*THE PROBLEM*. At the line containing "Click the large £357.60 total above table", begin retyping, and stop after the last line of the data; add nothing.
Start of AVAILABLE DATA
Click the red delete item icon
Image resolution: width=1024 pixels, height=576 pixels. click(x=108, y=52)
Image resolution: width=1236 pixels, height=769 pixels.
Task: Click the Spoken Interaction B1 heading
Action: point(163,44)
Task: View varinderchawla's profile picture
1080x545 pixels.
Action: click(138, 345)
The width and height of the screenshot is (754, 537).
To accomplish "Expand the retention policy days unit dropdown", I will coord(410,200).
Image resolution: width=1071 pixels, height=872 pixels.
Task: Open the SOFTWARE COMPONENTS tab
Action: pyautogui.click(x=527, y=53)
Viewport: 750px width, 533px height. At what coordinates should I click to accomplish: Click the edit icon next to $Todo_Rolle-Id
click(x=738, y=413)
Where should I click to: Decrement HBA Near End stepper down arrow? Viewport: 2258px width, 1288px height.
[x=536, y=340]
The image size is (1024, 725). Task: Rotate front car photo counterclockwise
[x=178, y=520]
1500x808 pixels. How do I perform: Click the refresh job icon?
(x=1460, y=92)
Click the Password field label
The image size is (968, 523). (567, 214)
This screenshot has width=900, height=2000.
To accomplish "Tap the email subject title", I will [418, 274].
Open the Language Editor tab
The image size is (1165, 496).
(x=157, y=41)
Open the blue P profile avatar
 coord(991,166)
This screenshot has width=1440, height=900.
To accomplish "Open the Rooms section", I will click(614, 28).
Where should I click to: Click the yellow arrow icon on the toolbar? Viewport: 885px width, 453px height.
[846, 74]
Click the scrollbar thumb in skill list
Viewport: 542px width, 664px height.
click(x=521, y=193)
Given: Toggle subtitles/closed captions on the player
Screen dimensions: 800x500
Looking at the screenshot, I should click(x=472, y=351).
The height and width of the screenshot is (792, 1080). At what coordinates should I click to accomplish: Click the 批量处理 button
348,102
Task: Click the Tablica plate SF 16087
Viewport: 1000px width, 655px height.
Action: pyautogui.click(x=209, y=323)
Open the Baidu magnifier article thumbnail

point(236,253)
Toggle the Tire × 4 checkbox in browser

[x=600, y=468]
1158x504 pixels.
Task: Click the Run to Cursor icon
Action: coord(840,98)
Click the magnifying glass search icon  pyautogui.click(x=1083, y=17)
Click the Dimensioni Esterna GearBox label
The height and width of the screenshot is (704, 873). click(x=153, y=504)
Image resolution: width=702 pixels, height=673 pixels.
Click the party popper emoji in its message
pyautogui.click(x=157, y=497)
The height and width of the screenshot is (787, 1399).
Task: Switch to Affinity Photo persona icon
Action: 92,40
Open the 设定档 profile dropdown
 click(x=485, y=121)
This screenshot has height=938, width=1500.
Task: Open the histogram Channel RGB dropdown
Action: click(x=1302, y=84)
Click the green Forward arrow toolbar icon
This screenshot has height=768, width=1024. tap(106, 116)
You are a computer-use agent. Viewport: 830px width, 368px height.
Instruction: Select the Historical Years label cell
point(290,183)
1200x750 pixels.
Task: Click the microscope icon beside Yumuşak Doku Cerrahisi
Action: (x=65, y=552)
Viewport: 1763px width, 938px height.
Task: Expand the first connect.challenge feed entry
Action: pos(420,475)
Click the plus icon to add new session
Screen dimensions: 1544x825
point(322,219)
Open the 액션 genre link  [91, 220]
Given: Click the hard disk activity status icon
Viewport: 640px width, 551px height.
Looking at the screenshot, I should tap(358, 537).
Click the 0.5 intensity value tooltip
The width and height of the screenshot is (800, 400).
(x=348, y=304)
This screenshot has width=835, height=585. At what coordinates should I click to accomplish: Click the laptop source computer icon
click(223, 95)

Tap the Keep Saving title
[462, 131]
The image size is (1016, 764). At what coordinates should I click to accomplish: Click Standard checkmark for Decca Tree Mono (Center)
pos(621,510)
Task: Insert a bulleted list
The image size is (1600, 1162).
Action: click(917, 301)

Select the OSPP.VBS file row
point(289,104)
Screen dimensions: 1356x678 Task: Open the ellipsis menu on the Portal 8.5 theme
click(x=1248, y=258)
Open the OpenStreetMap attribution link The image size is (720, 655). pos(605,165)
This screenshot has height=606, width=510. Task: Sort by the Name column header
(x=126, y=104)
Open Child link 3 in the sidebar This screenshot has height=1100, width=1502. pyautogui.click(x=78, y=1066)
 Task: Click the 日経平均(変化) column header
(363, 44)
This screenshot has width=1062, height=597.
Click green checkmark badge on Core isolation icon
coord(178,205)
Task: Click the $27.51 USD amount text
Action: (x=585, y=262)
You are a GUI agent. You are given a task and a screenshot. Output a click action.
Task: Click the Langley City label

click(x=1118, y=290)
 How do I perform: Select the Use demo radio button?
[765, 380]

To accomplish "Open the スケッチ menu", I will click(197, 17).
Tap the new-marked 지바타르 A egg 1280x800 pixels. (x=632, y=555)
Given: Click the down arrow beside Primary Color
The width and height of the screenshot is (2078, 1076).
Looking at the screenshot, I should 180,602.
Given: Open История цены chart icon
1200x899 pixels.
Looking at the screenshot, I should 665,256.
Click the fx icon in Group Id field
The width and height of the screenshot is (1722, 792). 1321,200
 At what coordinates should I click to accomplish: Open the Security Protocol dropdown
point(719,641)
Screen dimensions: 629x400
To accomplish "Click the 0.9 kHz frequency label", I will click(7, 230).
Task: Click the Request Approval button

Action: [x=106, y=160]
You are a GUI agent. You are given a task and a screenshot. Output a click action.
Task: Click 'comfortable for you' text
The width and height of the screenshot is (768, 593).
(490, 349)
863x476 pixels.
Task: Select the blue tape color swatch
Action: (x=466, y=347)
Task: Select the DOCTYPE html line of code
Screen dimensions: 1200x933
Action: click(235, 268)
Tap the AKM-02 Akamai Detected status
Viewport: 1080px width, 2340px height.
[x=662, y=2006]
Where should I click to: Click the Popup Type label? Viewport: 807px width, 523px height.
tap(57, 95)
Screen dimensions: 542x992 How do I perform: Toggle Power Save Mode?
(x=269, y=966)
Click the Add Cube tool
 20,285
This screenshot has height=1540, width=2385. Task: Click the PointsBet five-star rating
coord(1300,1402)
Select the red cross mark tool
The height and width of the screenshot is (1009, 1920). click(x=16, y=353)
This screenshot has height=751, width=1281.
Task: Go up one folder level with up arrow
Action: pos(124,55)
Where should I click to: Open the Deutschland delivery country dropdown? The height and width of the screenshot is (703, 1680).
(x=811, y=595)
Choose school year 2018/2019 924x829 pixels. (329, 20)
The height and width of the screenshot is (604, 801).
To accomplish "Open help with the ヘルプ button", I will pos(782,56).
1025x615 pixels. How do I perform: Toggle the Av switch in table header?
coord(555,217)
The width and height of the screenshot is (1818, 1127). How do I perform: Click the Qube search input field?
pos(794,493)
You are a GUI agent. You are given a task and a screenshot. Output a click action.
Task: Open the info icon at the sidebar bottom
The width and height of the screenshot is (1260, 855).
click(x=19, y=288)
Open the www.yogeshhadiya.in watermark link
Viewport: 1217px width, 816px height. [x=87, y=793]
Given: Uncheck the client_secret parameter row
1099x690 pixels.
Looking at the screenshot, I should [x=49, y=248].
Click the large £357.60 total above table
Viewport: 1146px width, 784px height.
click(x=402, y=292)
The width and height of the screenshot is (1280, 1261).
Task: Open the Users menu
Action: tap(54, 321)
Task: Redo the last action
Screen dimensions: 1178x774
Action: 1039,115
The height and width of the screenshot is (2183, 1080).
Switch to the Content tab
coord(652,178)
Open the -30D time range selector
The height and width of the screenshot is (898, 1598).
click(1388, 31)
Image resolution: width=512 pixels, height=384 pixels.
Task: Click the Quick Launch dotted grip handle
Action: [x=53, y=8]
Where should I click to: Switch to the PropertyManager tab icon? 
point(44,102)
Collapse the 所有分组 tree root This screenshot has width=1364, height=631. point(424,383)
End of AVAILABLE DATA
*REPLY TO THE TASK*.
Click the large £357.60 total above table
Viewport: 1146px width, 784px height.
click(x=402, y=292)
The width and height of the screenshot is (1280, 1261).
Task: Open the Users menu
Action: tap(54, 321)
Task: Redo the last action
Screen dimensions: 1178x774
Action: 1039,115
The height and width of the screenshot is (2183, 1080).
Switch to the Content tab
coord(652,178)
Open the -30D time range selector
The height and width of the screenshot is (898, 1598).
click(1388, 31)
Image resolution: width=512 pixels, height=384 pixels.
Task: Click the Quick Launch dotted grip handle
Action: [x=53, y=8]
Where should I click to: Switch to the PropertyManager tab icon? 
point(44,102)
Collapse the 所有分组 tree root This screenshot has width=1364, height=631. point(424,383)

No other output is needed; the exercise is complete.